YOUR OBJECTIVE >> In the material below, find the line that contains "Focus the Last" and the line that contains "706x1568 pixels.", then write out exactly those two lines and everything between them.

==*==

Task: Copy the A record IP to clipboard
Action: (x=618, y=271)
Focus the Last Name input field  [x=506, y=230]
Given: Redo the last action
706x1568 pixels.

==*==

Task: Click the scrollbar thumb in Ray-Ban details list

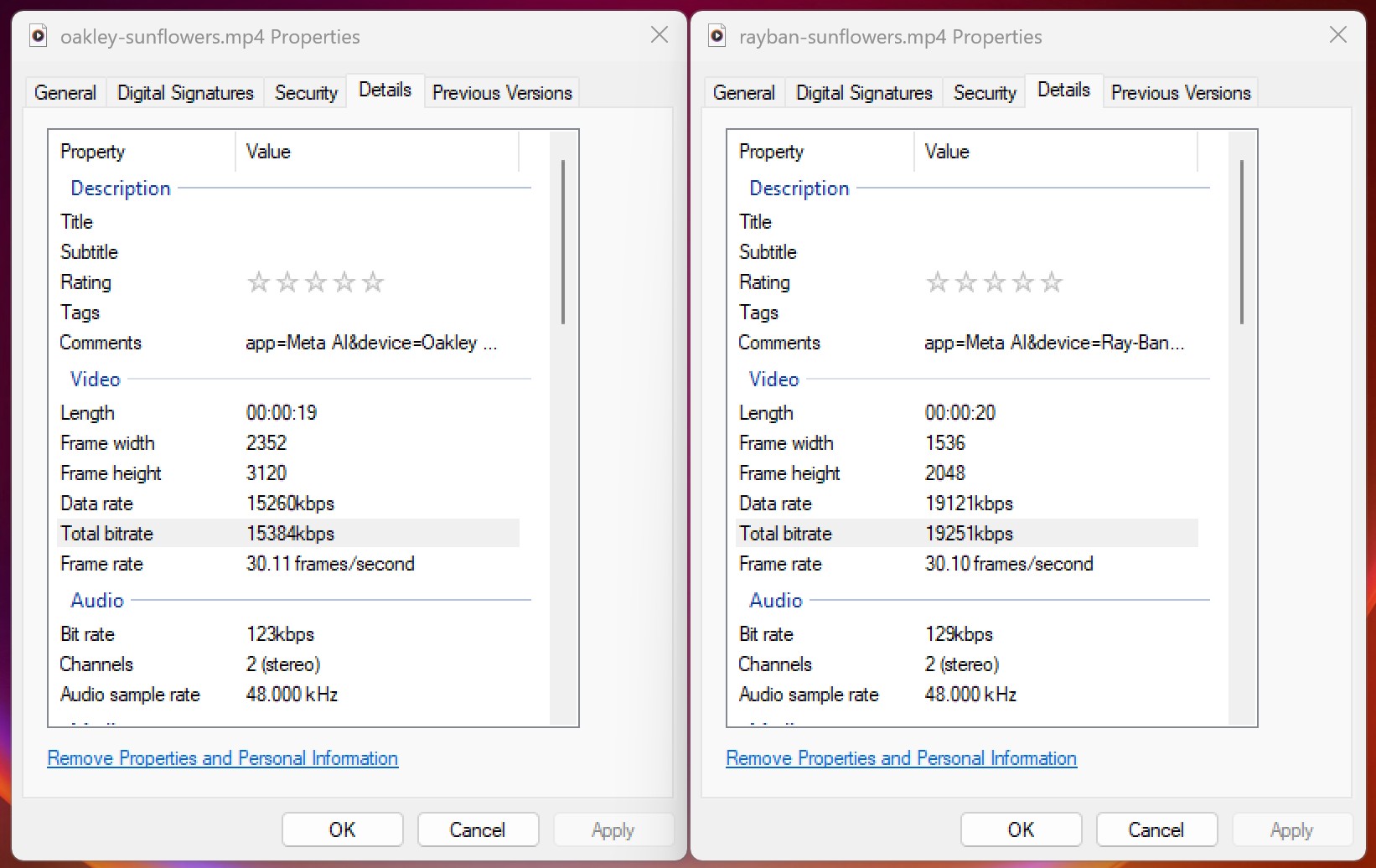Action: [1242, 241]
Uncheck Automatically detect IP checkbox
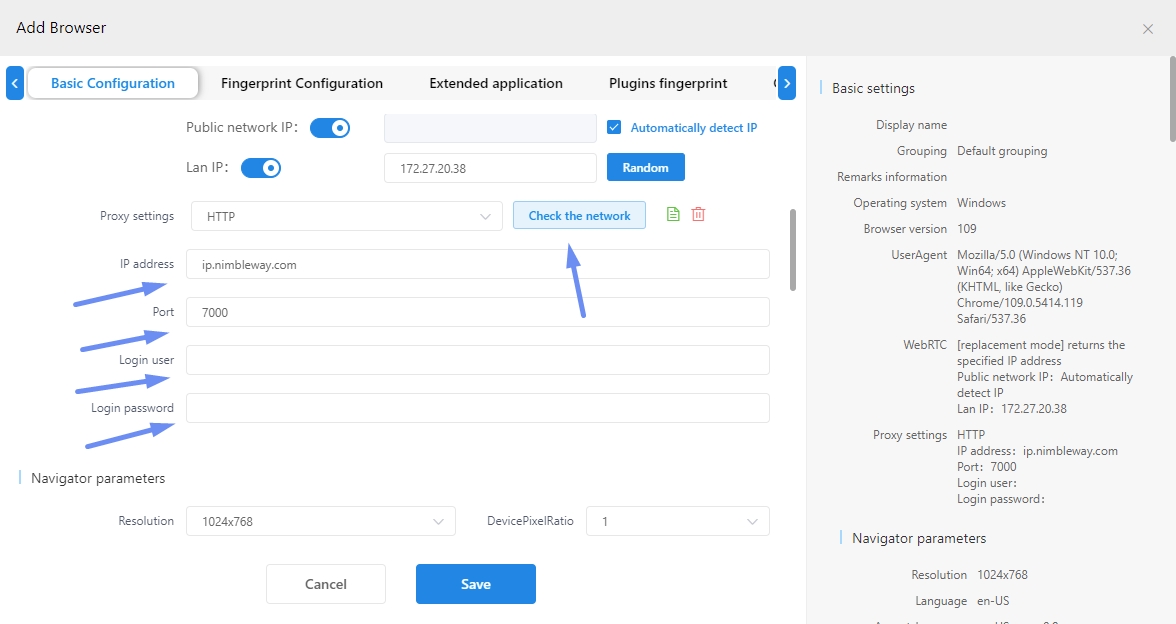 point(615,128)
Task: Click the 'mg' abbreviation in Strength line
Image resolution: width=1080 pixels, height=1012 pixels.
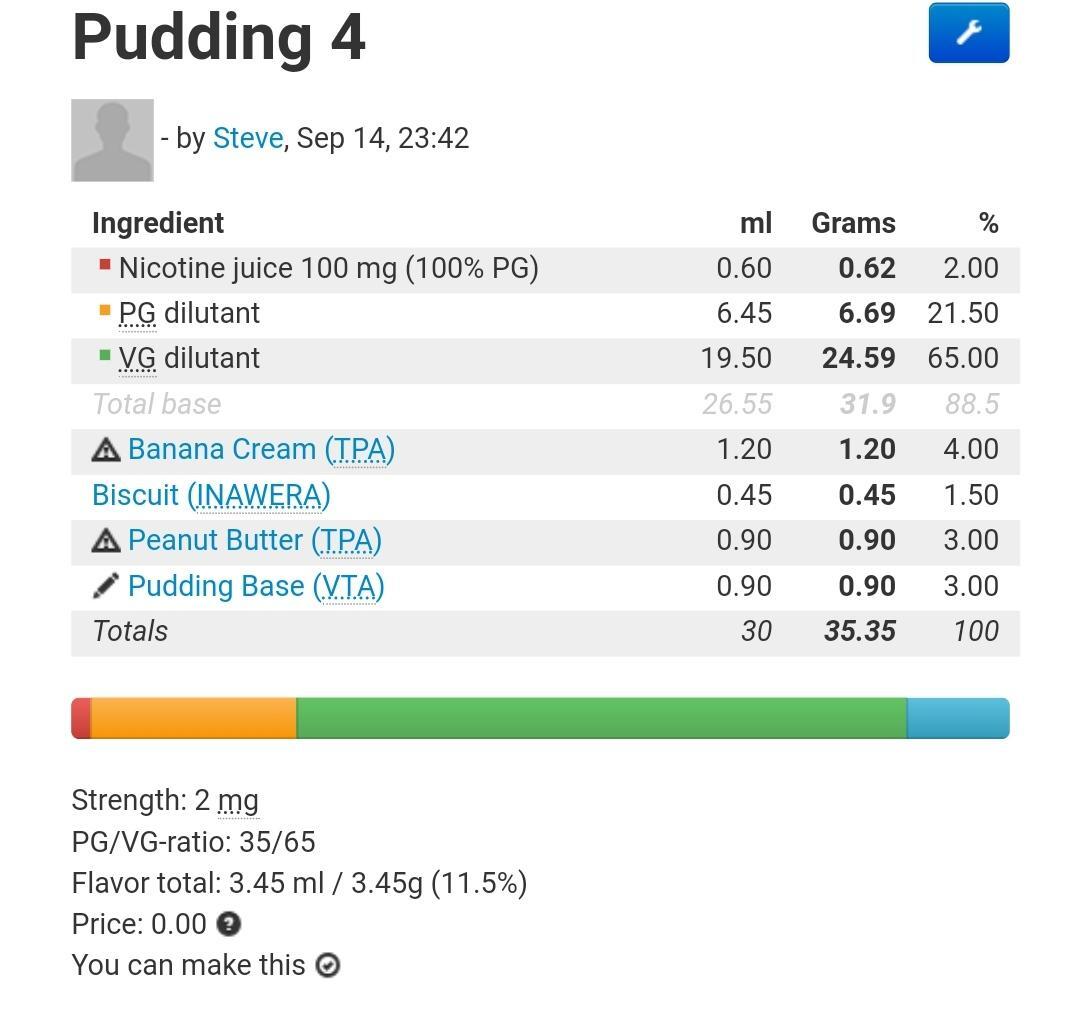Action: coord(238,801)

==*==

EXERCISE RESPONSE >>
Focus the Last Name input field  [x=506, y=230]
Given: Redo the last action
706x1568 pixels.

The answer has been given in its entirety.